• Data provided
'''
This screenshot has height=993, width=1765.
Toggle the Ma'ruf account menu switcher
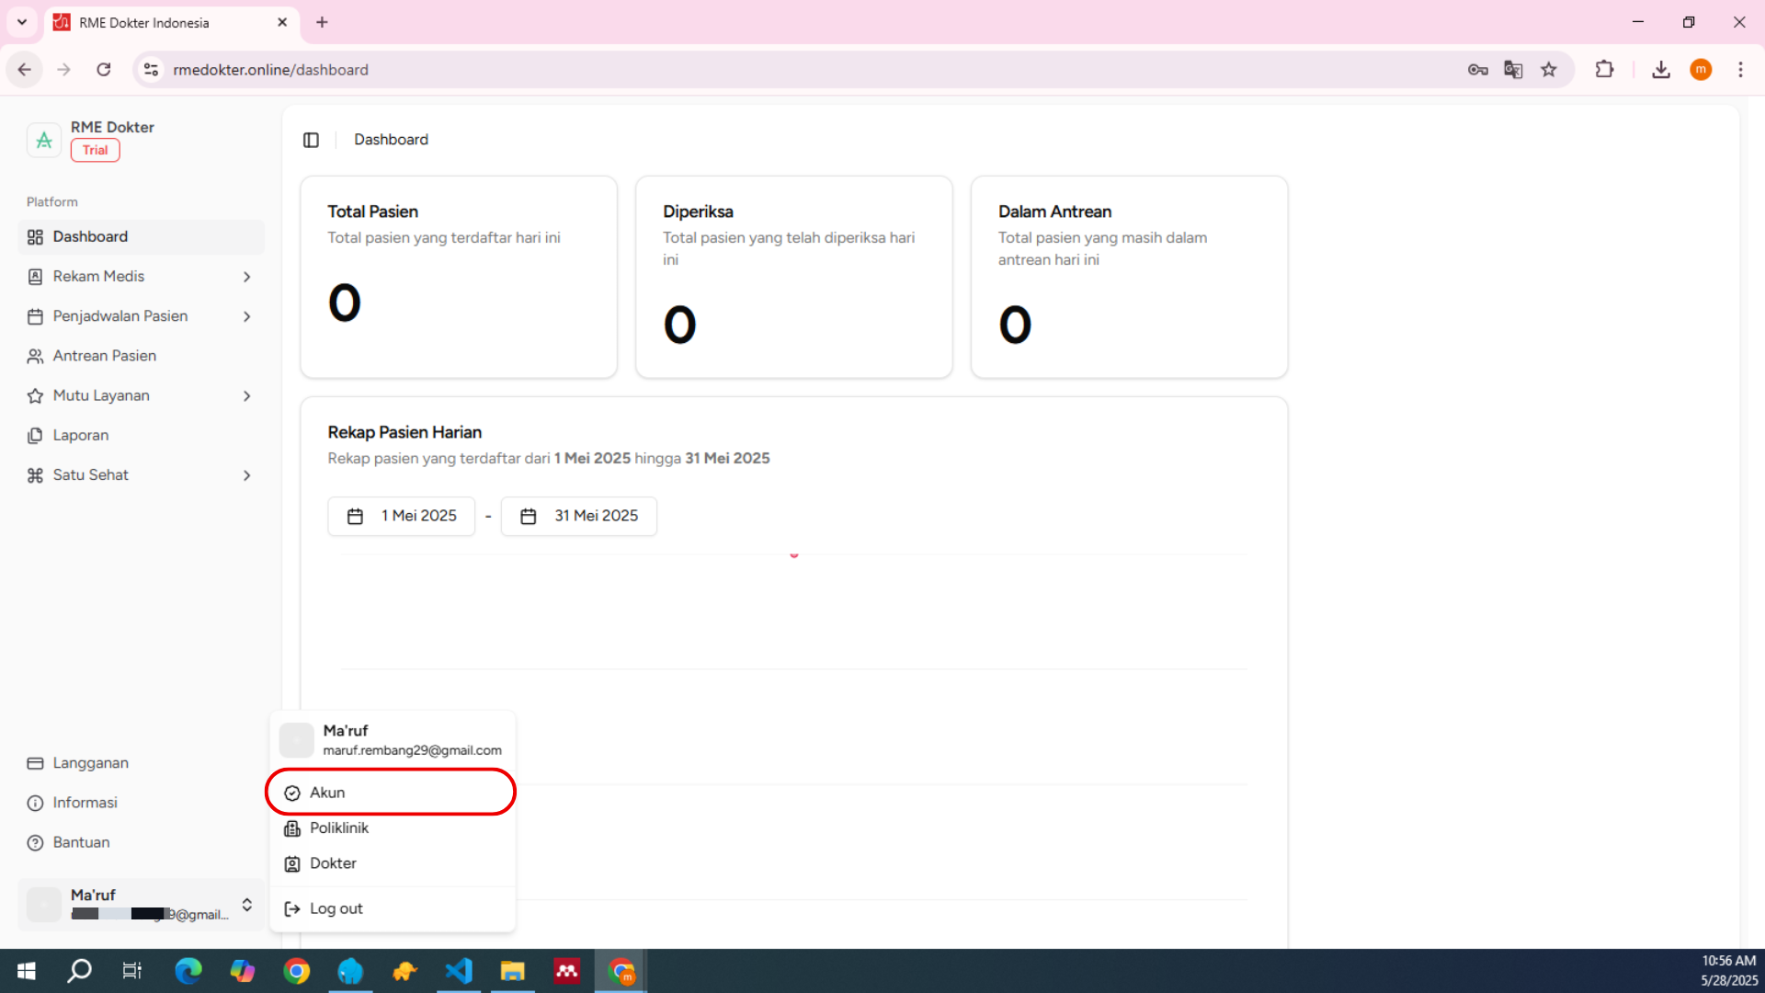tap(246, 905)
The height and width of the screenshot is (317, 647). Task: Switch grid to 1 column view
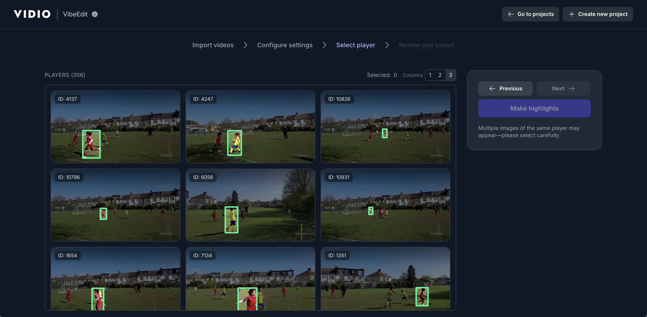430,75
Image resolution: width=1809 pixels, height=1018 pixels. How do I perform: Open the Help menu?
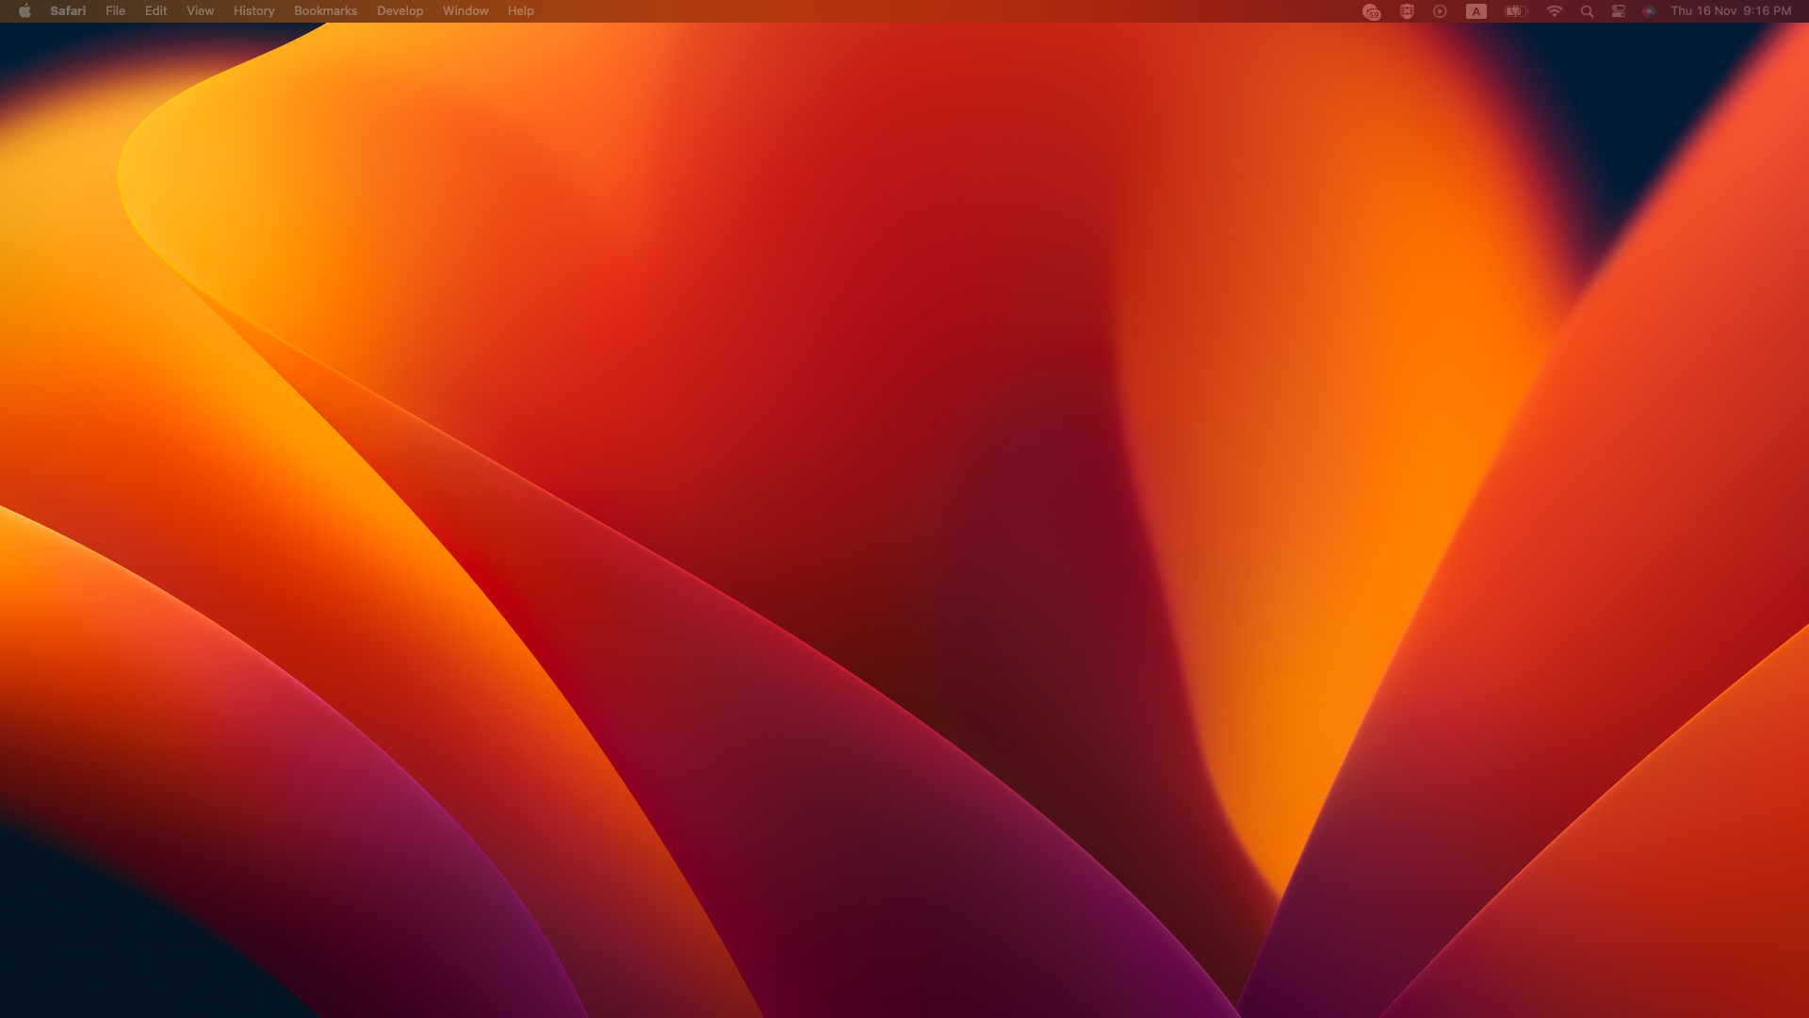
'''
• Directions for this task
Type the listing above out again exactly, and omit all pictures.

• Exercise solution
This screenshot has height=993, width=1765.
Toggle the Ma'ruf account menu switcher
tap(246, 905)
The height and width of the screenshot is (317, 647). Task: Switch grid to 1 column view
430,75
Image resolution: width=1809 pixels, height=1018 pixels. How do I perform: Open the Help menu?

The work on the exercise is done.